(Page and screen pointing data)
****

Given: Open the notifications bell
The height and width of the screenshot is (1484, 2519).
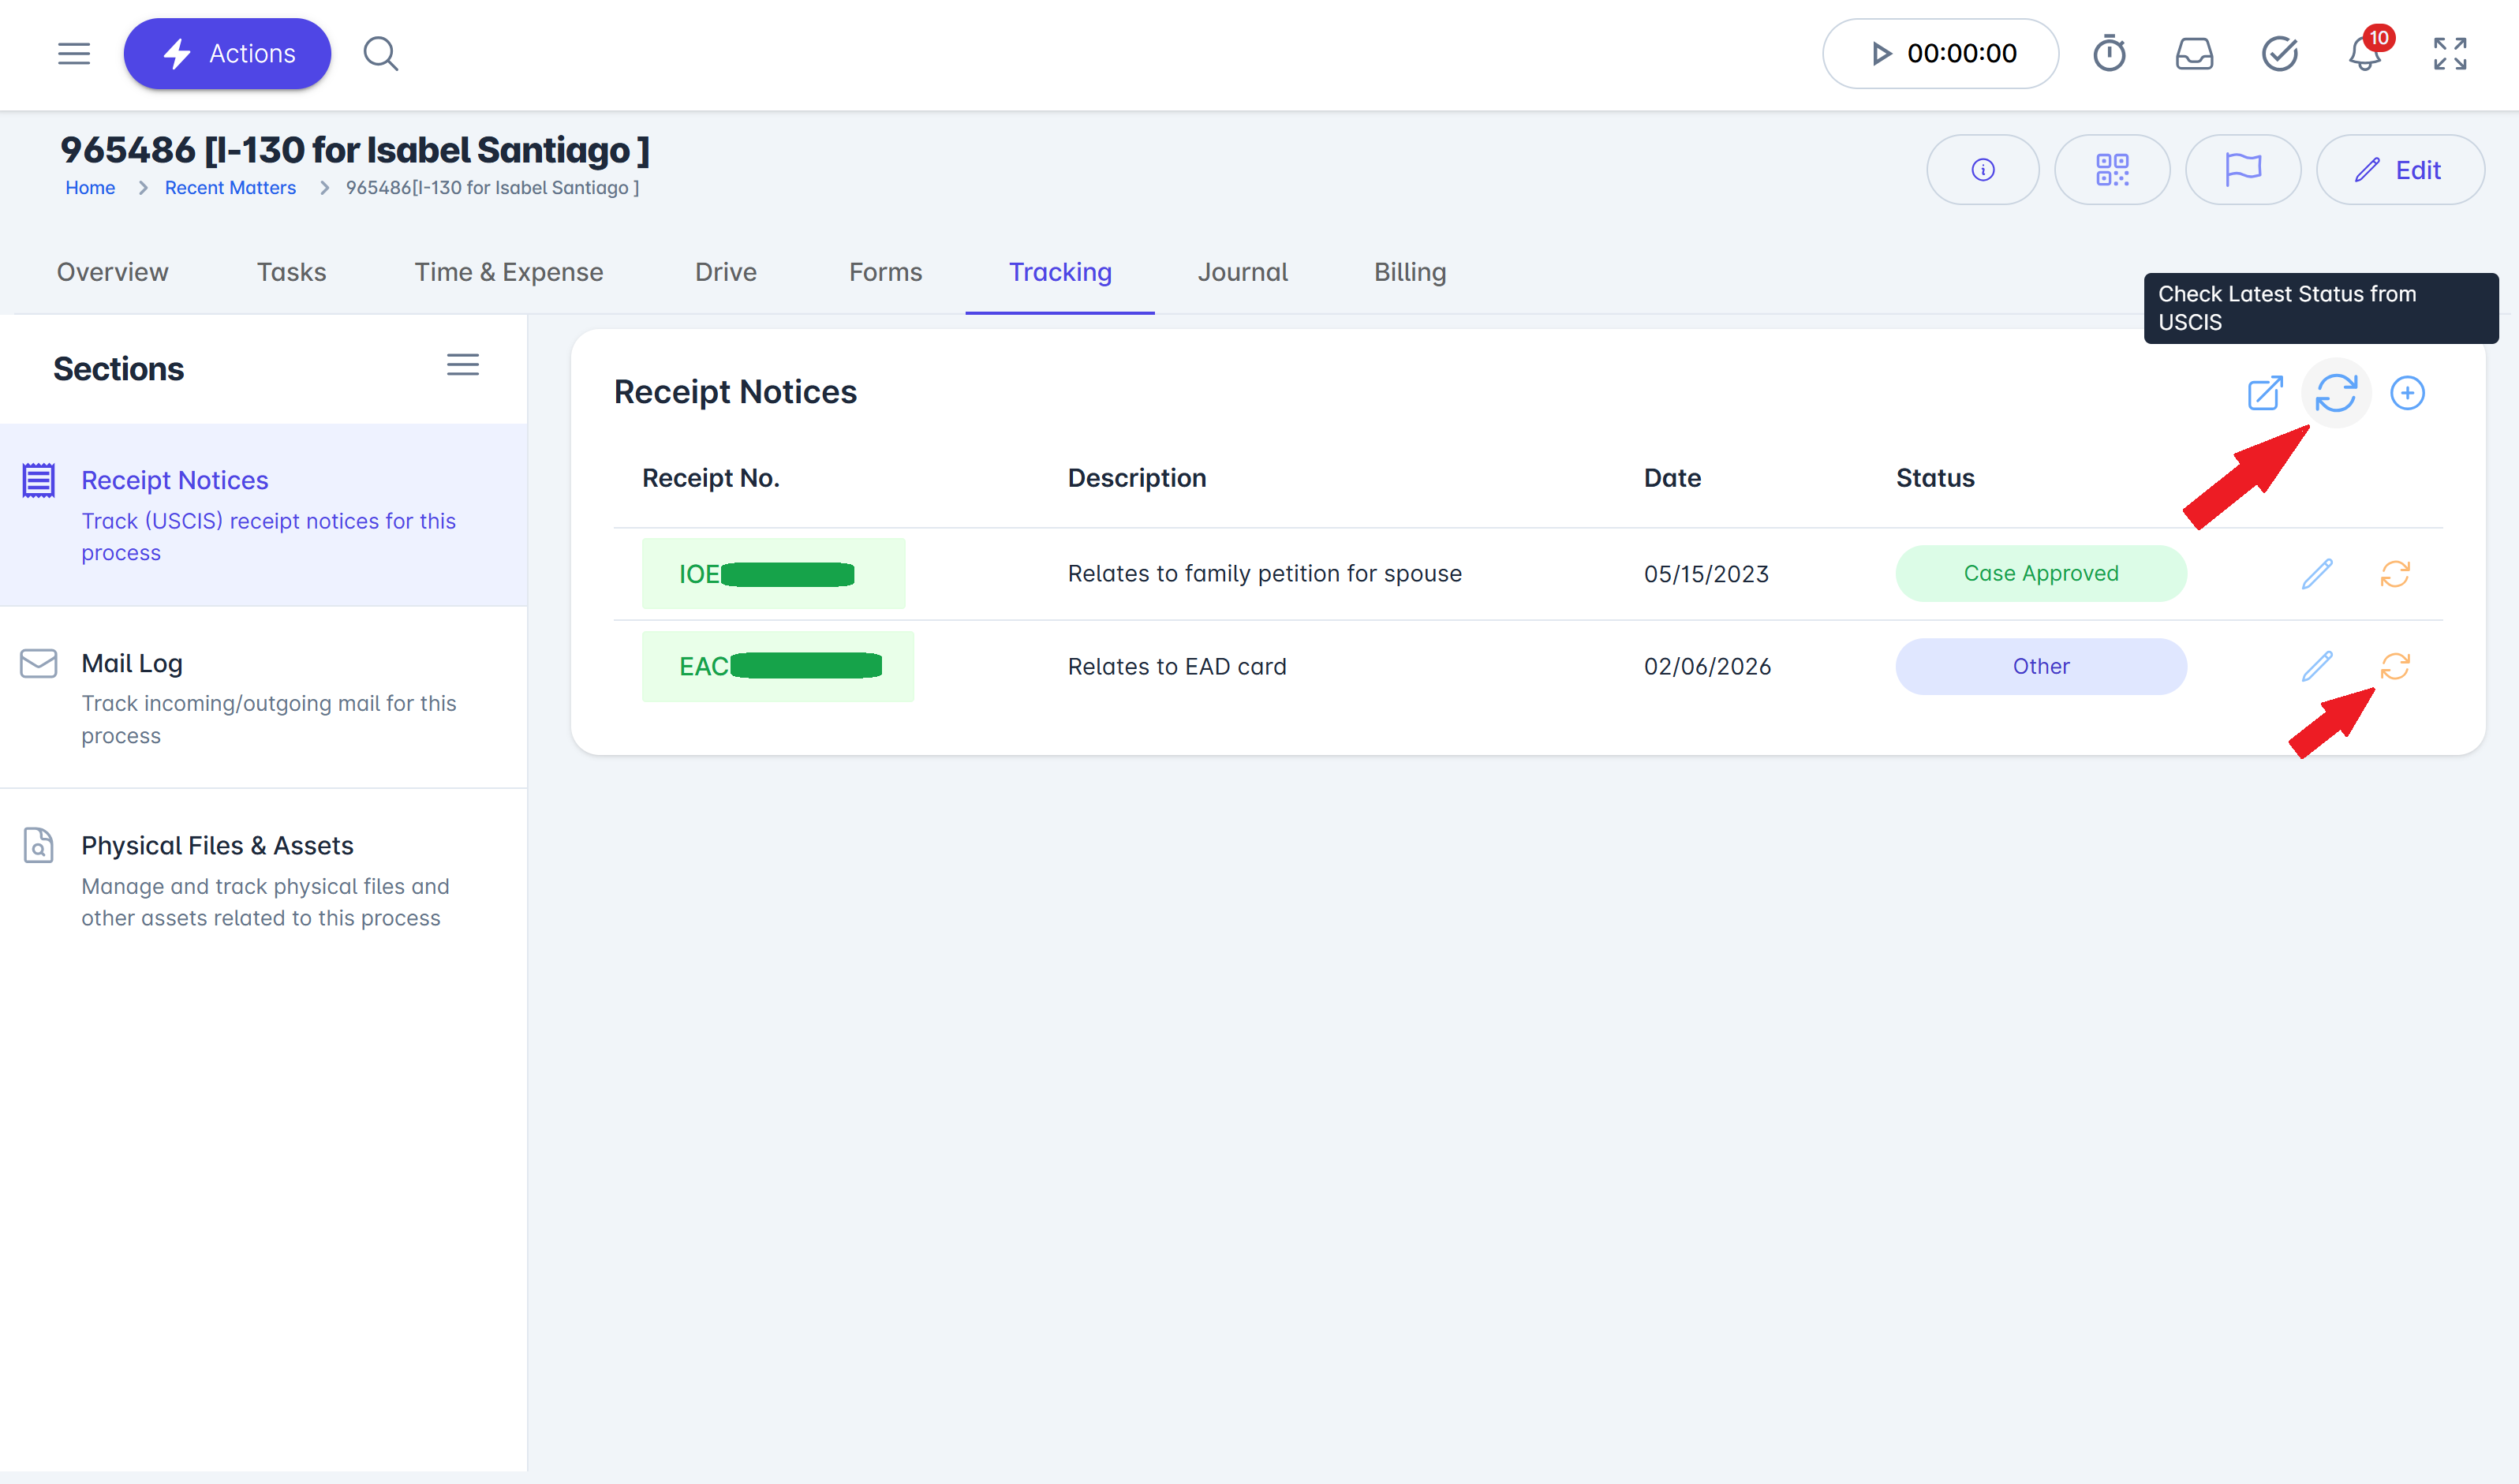Looking at the screenshot, I should coord(2364,54).
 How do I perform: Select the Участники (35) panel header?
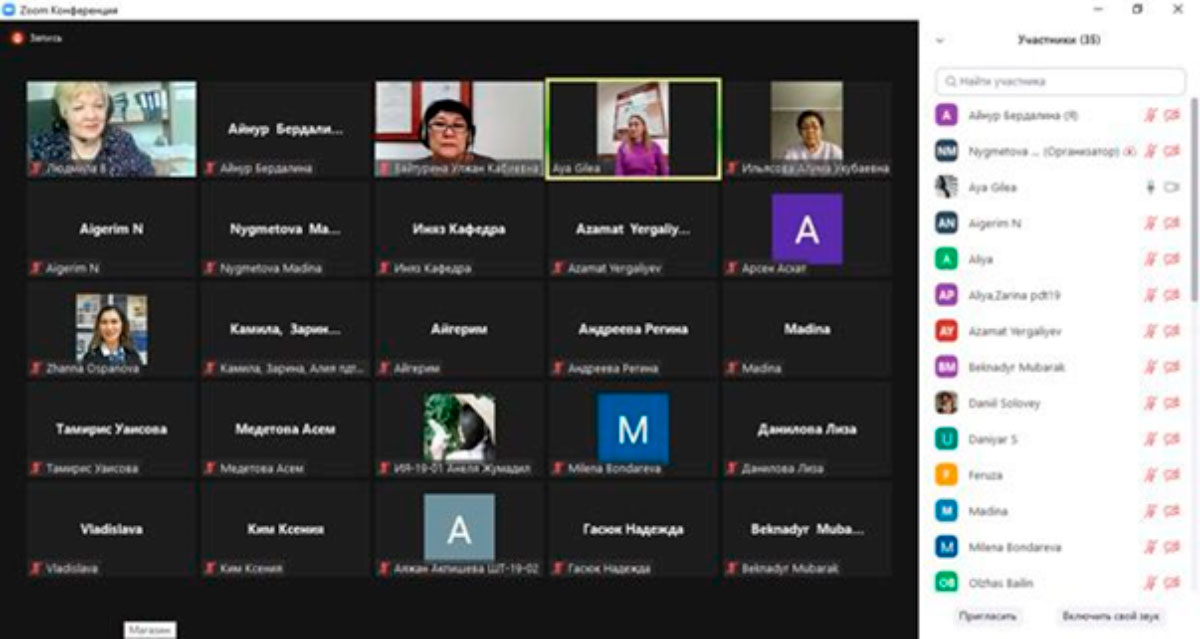[x=1058, y=41]
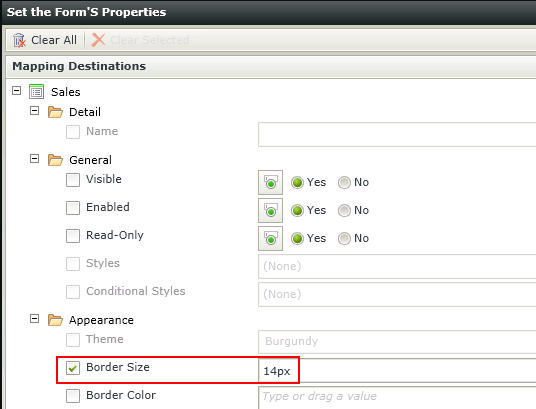
Task: Click the Border Color value input
Action: coord(397,398)
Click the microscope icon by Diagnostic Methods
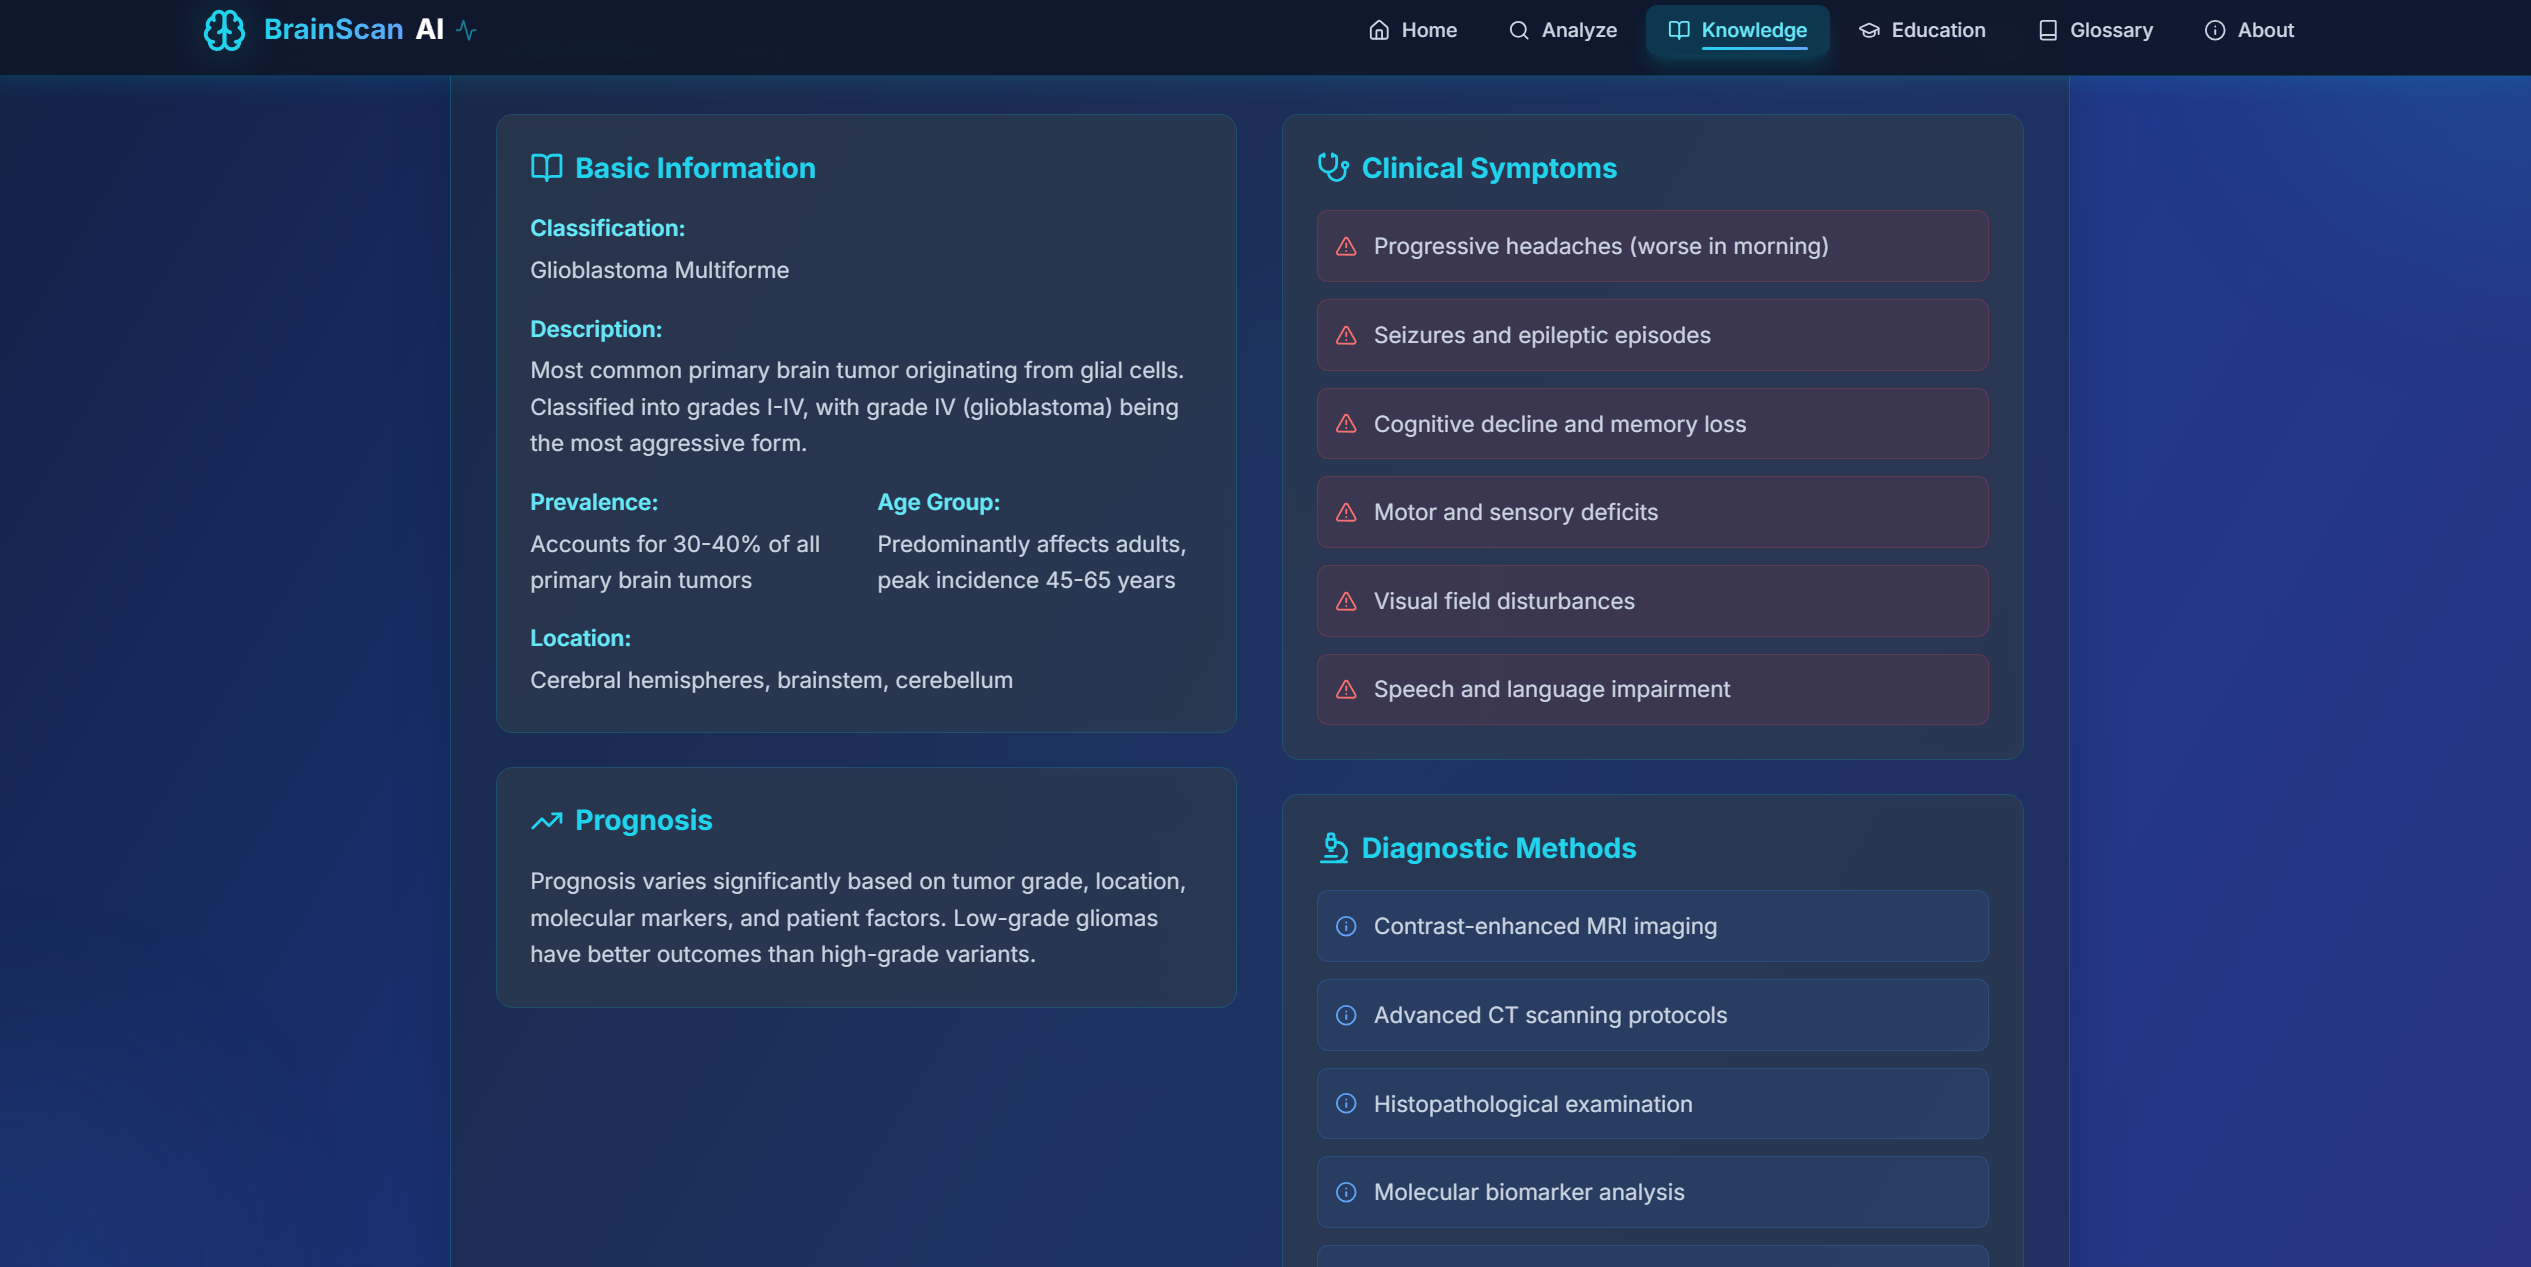The height and width of the screenshot is (1267, 2531). 1333,848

****

**Required work**
Can you copy the items word for word from the line containing "Click the microscope" through the end of the items, leaving out the pictures?

**Exercise output**
Click the microscope icon by Diagnostic Methods
The height and width of the screenshot is (1267, 2531). 1333,848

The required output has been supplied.